The debut feature from Josh Mond, producer of Simon Killer and Martha Marcy May Marlene, is a tough coming-of-age tale featuring a couple of top-notch showboating performances. However, the desperate circumstances alone do not make for an engaging drama, and the desperately unlikable central character always keeps the audience at arm's length.
James White is a fuck-up, a rich kid from the upper west side of New York City, who has never taken responsibility for his life or anything that he's done. After living most of his life hedonistically indulging himself on his parents' cash, James is thrown into a tailspin when his long-absent father dies, and his mother's cancer relapses.
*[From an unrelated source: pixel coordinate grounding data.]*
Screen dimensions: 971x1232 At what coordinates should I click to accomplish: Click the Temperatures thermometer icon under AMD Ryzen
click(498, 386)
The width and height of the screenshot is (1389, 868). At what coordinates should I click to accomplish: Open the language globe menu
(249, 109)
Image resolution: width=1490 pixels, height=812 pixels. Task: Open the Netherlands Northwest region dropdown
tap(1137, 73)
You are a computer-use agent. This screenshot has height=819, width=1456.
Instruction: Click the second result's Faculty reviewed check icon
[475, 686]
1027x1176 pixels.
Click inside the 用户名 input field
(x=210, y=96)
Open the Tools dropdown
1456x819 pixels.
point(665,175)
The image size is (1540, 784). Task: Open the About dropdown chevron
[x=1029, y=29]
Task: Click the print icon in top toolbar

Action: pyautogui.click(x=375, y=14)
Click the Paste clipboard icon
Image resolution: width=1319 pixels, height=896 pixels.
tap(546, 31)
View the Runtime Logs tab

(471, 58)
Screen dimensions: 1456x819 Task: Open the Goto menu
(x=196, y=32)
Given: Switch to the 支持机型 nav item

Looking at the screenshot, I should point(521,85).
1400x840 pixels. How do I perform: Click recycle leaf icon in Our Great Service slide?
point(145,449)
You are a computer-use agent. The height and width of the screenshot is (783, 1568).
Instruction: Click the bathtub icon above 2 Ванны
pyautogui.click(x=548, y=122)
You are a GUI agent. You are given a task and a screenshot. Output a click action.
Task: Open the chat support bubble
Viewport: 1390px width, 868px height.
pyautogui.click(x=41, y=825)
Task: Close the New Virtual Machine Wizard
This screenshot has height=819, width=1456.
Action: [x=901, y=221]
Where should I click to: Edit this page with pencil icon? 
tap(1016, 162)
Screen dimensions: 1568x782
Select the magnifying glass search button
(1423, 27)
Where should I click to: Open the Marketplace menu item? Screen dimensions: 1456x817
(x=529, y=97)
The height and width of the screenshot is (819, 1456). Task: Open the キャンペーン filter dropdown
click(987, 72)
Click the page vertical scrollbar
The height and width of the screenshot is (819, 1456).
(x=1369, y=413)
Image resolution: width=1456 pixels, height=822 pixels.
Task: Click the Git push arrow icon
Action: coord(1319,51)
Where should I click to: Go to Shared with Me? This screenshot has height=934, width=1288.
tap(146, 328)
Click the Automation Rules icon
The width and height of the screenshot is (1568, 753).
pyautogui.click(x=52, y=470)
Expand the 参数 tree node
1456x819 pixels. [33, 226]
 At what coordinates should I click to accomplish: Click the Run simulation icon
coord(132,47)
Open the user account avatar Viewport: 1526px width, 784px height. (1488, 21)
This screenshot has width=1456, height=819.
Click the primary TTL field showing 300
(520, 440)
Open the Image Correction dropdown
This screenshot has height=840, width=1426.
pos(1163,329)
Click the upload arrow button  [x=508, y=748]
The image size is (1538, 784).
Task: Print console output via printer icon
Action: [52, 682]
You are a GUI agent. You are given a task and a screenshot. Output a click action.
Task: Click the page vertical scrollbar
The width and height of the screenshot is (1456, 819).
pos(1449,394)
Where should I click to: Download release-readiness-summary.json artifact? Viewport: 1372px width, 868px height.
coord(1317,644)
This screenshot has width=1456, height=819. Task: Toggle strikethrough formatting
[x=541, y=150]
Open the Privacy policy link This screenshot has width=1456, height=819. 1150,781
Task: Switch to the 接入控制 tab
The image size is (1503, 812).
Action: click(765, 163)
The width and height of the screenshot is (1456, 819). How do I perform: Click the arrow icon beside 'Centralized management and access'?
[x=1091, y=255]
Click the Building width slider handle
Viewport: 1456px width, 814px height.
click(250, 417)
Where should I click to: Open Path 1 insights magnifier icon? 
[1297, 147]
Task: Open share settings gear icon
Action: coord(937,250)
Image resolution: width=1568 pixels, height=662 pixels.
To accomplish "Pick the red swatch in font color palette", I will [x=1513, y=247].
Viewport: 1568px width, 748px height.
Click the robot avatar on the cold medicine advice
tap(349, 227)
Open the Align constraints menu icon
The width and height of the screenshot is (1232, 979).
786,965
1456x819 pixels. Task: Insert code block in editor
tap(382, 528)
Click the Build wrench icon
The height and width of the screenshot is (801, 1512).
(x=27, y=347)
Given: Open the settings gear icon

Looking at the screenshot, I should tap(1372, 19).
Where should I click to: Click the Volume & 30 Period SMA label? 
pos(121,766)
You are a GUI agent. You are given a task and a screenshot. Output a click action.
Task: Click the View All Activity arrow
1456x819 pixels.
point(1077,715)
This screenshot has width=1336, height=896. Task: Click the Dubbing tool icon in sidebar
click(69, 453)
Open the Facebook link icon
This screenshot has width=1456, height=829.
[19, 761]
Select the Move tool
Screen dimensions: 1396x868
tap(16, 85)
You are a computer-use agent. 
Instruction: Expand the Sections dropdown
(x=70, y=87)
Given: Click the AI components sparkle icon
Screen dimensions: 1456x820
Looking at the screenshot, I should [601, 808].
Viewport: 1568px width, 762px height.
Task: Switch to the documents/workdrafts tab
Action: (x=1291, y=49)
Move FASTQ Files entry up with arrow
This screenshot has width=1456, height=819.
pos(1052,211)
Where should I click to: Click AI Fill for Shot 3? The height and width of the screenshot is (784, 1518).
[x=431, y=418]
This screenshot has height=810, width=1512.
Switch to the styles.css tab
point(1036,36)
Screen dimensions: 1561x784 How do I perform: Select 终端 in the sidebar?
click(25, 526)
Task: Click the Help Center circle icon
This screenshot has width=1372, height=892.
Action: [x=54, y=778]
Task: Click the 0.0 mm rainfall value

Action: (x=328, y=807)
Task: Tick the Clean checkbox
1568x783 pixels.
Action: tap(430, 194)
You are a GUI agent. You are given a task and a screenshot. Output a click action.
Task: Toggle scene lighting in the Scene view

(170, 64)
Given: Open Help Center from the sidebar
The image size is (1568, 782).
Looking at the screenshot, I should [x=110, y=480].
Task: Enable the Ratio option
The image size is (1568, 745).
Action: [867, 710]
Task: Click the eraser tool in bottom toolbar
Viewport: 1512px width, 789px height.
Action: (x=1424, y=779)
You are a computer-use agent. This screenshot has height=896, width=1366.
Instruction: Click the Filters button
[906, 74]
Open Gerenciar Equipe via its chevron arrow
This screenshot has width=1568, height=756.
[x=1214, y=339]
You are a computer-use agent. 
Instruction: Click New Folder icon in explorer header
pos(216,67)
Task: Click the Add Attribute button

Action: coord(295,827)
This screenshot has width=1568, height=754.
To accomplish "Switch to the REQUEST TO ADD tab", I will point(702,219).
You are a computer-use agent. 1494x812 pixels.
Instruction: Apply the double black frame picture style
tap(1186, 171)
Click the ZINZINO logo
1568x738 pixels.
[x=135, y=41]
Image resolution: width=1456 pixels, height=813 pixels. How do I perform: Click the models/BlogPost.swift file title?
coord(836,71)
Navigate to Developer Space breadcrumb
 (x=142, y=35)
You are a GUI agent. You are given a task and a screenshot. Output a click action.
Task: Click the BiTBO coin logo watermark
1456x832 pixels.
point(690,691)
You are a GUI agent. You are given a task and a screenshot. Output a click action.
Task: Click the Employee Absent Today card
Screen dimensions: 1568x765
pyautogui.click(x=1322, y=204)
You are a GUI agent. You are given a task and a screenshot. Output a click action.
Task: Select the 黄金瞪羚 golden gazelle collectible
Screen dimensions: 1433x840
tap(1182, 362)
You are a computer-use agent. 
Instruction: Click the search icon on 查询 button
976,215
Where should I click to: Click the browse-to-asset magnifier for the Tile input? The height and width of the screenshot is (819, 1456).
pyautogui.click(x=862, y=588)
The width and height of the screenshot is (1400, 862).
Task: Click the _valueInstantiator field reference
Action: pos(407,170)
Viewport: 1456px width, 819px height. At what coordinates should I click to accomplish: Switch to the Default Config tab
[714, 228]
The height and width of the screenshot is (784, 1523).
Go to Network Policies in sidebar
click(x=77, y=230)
Josh Mond steps into the director's role for the first time here, while Borderline Films co-founders Sean Durkin and Antonio Campos produce, and James White is infused with the same blend of gritty drama filtered through a high-brow impressionist aesthetic that has been present in all their films to-date. The drug-and-booze fuelled nighttime escapades sit uneasily alongside the domestic drama played out in the family apartment. Clearly that is entirely the point, that these two worlds cannot co-exist, and James will doubtless destroy himself if he tries, but making the audience share these frustrations with the film's subject makes for a difficult viewing experience.
Fortunately, the two central performances are both incredibly commendable. Cynthia Nixon (of Sex And The City fame) is given plenty of opportunities to showboat as James' ailing mother, Gail - throwing up, collapsing, losing her memory and wandering aimlessly into the night. It is strong work from the most interesting of Carrie's former gal pals right now, but it is a role we have seen many times before.
Christopher Abbott (A Most Violent Year) is terrific in the title role - perhaps too good, as James is such a vile, unlikable narcissist that he threatens to alienate the audience in the same way he does with everyone else in his life. At one point he heads to Mexico, in the hope of escaping the temptations of the big city, but all he accomplishes is dragging another unsuspecting soul (Makenzie Leigh) into his maelstrom of destructive self-loathing. Scott Mescudi also deserves praise, both for his role as James' long-suffering friend Nick, and as composer of the film's soundtrack.
James White is clearly made from an experienced team who are fast-creating an identifiable and successful brand of filmmaking, and those partial to this particular tipple will find plenty to embrace and applaud. The performances are flawless, and in Abbott's case worthy of awards contention, while the script successfully avoids cliche and ends at a beautifully ambiguous crossroads. That said, James White himself is just too much of a prick to genuinely side with, and this reviewer found it increasingly difficult to care whether he ended up at New York Magazine, or face down in a puddle of his own vomit.